Voici ce qu’en dit Gorgias : « Au temps où il se consacrait à la poésie, Antiphon a créé un art permettant de guérir les chagrins de la même manière que celui dont les médecins se servent pour traiter les maladies : à Corinthe, près de !’Agora, il ouvrit un local portant une enseigne et s’y montra capable de soulager les affligés au moyen de discours. S,informant des causes de leurs maux, il soulageait et il consolait les malades. » C’est Platon qui, dans son dialogue du Charmide, va faire le pas décisif vers la rationalisation complète et jeter les bases d’une véritable psychothérapie verbale.

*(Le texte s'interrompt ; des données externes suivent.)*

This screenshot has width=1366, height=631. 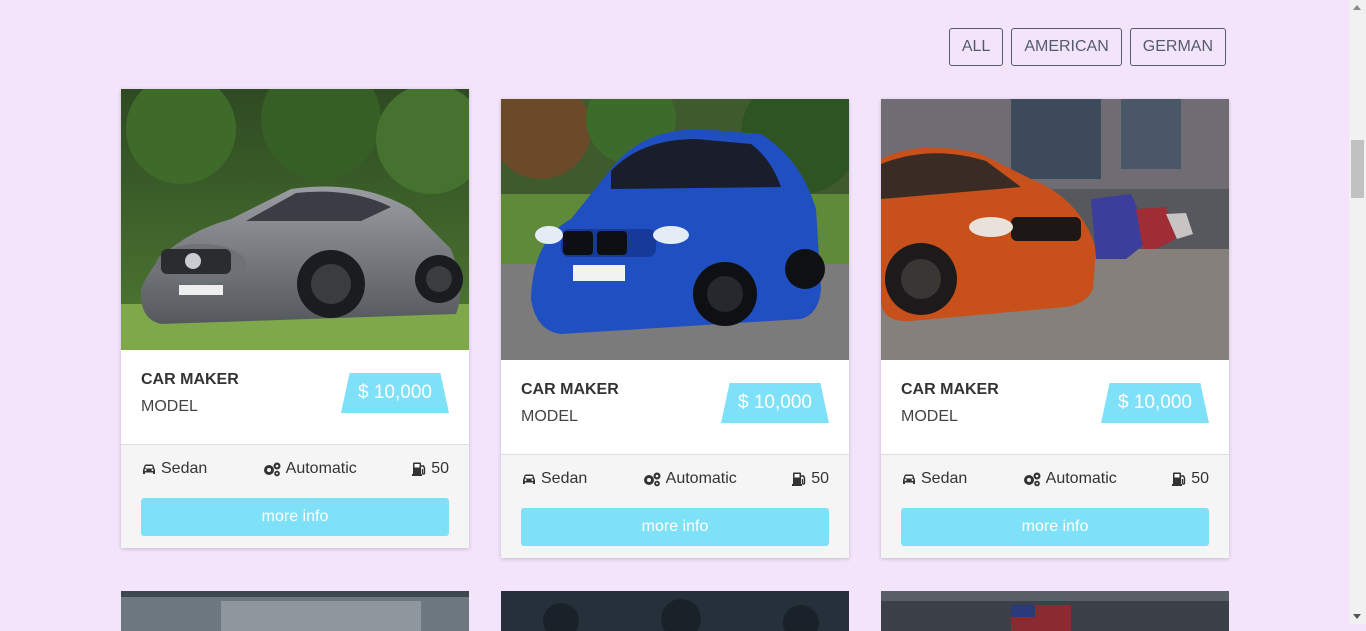 What do you see at coordinates (1357, 616) in the screenshot?
I see `scroll-down-icon` at bounding box center [1357, 616].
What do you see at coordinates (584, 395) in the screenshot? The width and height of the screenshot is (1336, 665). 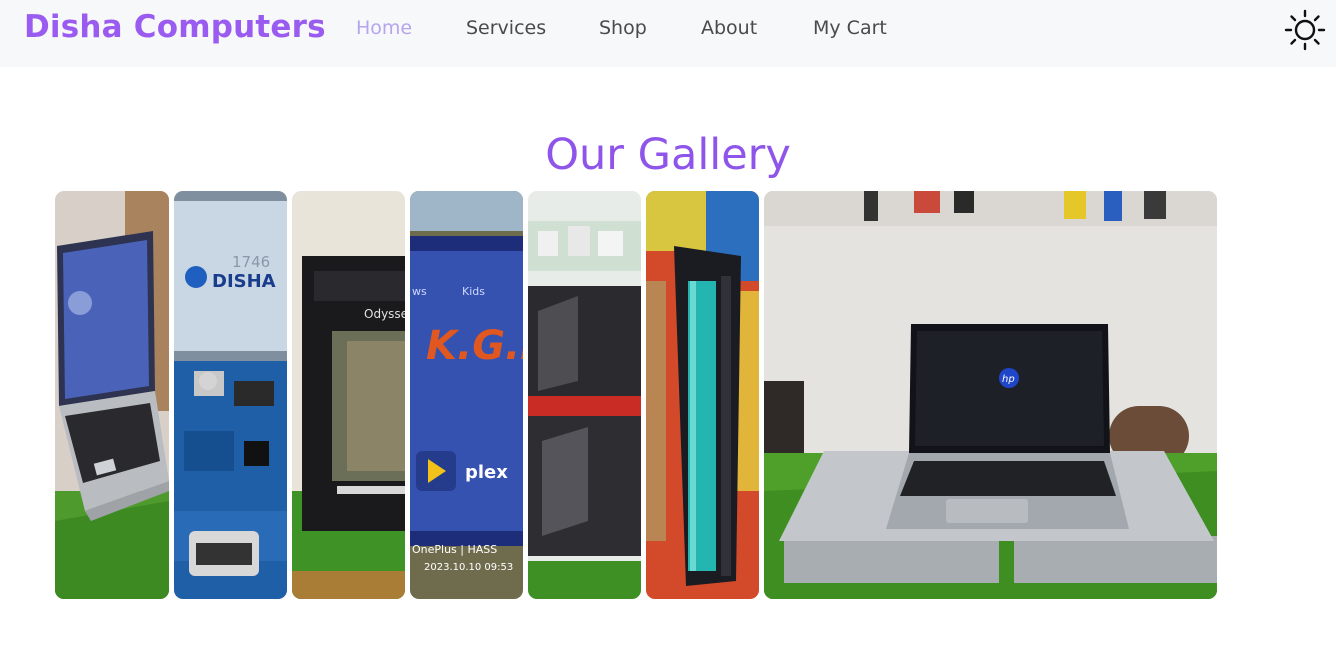 I see `gallery-photo-speaker-boxes` at bounding box center [584, 395].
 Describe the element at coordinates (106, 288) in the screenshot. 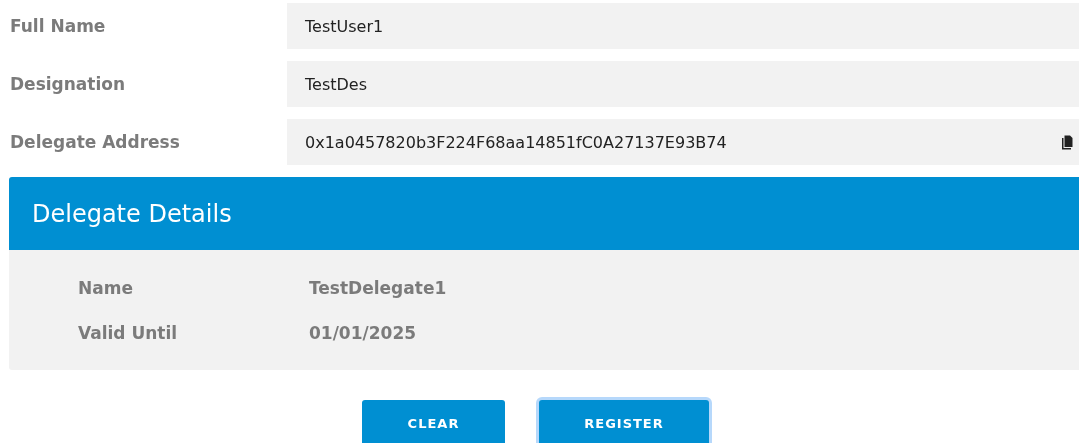

I see `detail-label: Name` at that location.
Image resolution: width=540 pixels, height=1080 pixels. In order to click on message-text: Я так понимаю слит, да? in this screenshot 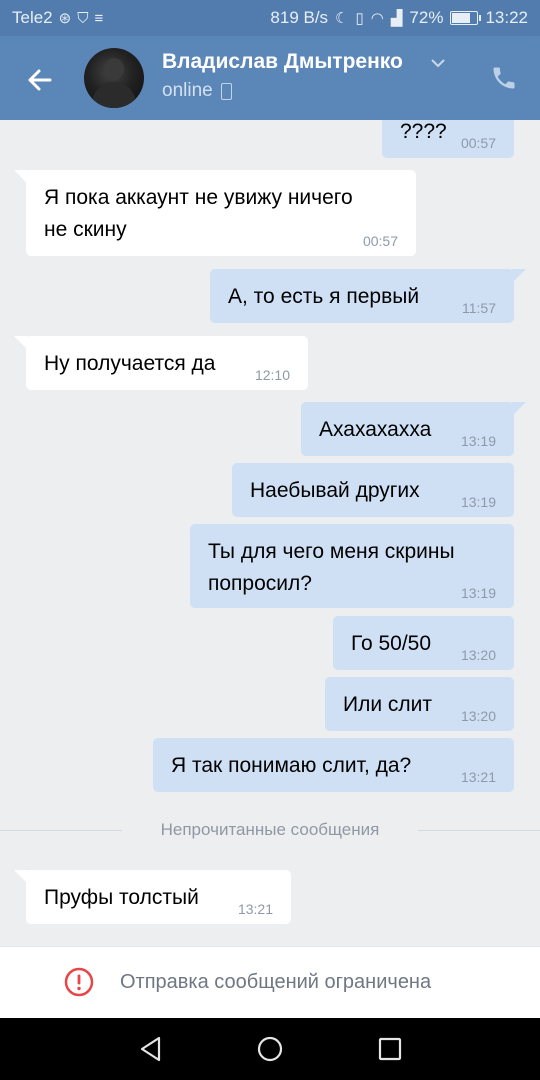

Dans ce dialogue, Socrate, de retour de la bataille de Potidée, accepte de soigner le jeune Charmide d’un mal de tête violent. Il connaît un remède actif ; il s’agit d’une certaine plante à laquelle il faut ajouter une épôdè, une incantation, afin d’obtenir l’effet curatif . « J’ai appris cela, dit Socrate, là-bas à l’armée, d’un médecin thrace, un disciple de Zalmoxis dont la science va, dit-on, jusqu’à rendre les gens immortels. Ce Thrace disait que les médecins grecs avaient raison de professer la doctrine que je viens de rapporter ; mais, ajouta-t-il, Zalmoxis, notre roi, qui est un dieu, affirme que s’il ne faut pas essayer de guérir les yeux sans la tête, ni la tête sans les yeux, il ne faut pas non plus traiter la tête sans l’âme, et que, si la plupart des maladies échappent aux médecins grecs, la raison en est qu’ils méconnaissent le tout dont ils devraient prendre soin ; car, quand le tout est en mauvais état, il est impossible que la partie se porte bien. Et en effet, disait-il, c’est de l’âme que viennent pour le corps et pour l’homme tout entier tous les maux et tous les biens ; ils en découlent comme ils découlent de la tête dans les yeux ; c’est donc l’âme qu’il faut tout d’abord et avant tout soigner si l’on veut que la tête et tout le corps soient en bon état. Or l’âme se soigne par des incantations » (Epodais Tisin) (Charmide, 156-157).
En quoi consistent celles-ci ?
Ces incantations, cher ami, ce sont les beaux discours », qui « engendrent la sagesse dans les âmes et, une fois qu’elle est formée et présente, il est facile de procurer la santé à la tête et au reste du corps » (Charmide). Charmide ne pourra livrer son âme à Socrate qu’à deux conditions : d’une part il est indispensable qu’il ait une confiance totale dans le logos calos (beau discours) de son médecin ; d’autre part, il devra effectivement donner quelque chose de lui-même pour permettre au thérapeute de connaître les particularités et l’état d’âme qui se livrent ainsi à lui. Tout le succès de cette thérapeutique dépend donc de la force du « transfert ». Et Platon explique comment le terpnos logos, parole douce, monotone, monocorde, également appelé logos calos, agit sur le thymos, état psychosomatique, en engendrant l’état sophrosynen, « état de calme, de concentration suprême de l’esprit, produit par les belles paroles » (Charmide).